Exercise aim: Copy the lines verbatim, starting at the first line and ending at the line that contains "Click the camera".

== == ==

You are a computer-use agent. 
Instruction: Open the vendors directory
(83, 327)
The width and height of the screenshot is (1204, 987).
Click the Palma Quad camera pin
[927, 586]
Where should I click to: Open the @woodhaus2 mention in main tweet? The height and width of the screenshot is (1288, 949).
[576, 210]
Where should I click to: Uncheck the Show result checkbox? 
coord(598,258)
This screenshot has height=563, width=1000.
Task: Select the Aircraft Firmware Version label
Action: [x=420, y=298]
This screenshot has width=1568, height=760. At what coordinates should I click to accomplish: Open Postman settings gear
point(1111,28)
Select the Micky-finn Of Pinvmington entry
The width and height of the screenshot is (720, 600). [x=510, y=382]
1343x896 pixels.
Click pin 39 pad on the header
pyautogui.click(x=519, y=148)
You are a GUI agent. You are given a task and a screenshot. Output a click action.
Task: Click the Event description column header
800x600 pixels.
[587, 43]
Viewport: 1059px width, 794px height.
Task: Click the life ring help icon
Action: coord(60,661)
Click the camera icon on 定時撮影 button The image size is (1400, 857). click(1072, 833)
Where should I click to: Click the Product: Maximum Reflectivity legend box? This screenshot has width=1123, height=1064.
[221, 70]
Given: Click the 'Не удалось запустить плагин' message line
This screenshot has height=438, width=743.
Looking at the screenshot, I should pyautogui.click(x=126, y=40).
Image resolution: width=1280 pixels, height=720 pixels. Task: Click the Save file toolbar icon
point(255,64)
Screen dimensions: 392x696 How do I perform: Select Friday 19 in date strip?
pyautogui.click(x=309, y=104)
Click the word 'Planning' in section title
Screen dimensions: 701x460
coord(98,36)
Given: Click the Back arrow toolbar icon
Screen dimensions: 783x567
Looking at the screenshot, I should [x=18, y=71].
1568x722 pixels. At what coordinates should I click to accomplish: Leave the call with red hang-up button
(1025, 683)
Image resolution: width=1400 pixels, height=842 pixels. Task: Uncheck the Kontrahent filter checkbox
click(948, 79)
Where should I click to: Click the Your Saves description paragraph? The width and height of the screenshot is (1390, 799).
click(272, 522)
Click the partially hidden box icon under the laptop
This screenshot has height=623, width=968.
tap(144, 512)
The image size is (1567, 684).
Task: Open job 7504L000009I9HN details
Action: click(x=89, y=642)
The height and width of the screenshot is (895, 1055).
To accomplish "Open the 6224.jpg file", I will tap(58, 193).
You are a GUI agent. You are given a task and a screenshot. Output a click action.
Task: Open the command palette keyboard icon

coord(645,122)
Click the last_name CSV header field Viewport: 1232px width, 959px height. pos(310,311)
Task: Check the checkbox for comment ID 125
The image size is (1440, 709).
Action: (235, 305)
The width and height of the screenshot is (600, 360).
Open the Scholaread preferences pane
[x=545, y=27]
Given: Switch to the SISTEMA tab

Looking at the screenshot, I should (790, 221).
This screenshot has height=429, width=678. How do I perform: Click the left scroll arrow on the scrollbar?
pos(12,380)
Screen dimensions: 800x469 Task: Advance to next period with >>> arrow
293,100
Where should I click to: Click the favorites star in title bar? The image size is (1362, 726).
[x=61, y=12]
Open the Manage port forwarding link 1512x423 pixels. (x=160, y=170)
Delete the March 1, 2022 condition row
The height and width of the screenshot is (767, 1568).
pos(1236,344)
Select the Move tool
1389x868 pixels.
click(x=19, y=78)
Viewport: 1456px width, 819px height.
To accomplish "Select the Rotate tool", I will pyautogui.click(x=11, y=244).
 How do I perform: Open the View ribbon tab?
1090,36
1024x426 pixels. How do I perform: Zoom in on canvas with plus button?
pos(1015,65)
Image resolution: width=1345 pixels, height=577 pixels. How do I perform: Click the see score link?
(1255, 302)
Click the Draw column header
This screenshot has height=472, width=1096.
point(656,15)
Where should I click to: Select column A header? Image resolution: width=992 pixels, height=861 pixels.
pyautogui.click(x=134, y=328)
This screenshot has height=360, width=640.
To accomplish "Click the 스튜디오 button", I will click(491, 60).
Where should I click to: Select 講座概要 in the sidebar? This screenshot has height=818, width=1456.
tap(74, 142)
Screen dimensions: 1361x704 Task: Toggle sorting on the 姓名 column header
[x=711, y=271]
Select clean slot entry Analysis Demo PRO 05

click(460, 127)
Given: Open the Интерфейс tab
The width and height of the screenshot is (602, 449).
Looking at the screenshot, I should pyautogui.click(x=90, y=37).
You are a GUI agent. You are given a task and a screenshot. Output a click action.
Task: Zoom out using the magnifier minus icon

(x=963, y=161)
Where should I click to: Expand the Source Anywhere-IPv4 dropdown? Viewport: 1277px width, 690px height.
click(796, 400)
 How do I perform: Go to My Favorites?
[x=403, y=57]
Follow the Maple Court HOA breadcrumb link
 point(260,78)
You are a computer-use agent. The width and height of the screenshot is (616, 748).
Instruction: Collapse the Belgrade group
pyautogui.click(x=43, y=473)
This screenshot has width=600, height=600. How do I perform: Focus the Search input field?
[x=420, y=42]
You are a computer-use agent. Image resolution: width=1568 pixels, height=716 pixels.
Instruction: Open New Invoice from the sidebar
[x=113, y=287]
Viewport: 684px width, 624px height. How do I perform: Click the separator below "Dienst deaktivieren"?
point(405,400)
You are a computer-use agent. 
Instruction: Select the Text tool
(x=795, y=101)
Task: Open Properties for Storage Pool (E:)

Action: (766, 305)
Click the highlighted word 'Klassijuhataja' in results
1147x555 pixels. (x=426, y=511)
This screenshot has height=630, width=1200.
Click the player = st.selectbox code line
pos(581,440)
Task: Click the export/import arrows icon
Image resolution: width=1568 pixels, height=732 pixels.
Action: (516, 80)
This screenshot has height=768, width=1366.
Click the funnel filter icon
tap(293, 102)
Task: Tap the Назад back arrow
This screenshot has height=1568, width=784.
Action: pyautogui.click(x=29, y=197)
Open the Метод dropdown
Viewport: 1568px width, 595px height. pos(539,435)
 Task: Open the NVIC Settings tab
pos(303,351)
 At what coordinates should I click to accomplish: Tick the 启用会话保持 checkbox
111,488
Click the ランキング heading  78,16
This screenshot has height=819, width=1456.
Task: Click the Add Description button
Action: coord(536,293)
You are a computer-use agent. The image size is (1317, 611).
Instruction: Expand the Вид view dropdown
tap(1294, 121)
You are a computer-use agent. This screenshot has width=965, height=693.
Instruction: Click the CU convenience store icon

== == ==

Exercise solution:
You are a computer-use agent. 
Instruction: Open the vendors directory
(83, 327)
The width and height of the screenshot is (1204, 987).
Click the Palma Quad camera pin
[927, 586]
Where should I click to: Open the @woodhaus2 mention in main tweet? The height and width of the screenshot is (1288, 949).
[576, 210]
Where should I click to: Uncheck the Show result checkbox? 
coord(598,258)
This screenshot has height=563, width=1000.
Task: Select the Aircraft Firmware Version label
Action: [x=420, y=298]
This screenshot has width=1568, height=760. At what coordinates should I click to accomplish: Open Postman settings gear
point(1111,28)
Select the Micky-finn Of Pinvmington entry
The width and height of the screenshot is (720, 600). [x=510, y=382]
1343x896 pixels.
Click pin 39 pad on the header
pyautogui.click(x=519, y=148)
You are a GUI agent. You are given a task and a screenshot. Output a click action.
Task: Click the Event description column header
800x600 pixels.
[587, 43]
Viewport: 1059px width, 794px height.
Task: Click the life ring help icon
Action: coord(60,661)
Click the camera icon on 定時撮影 button The image size is (1400, 857). click(1072, 833)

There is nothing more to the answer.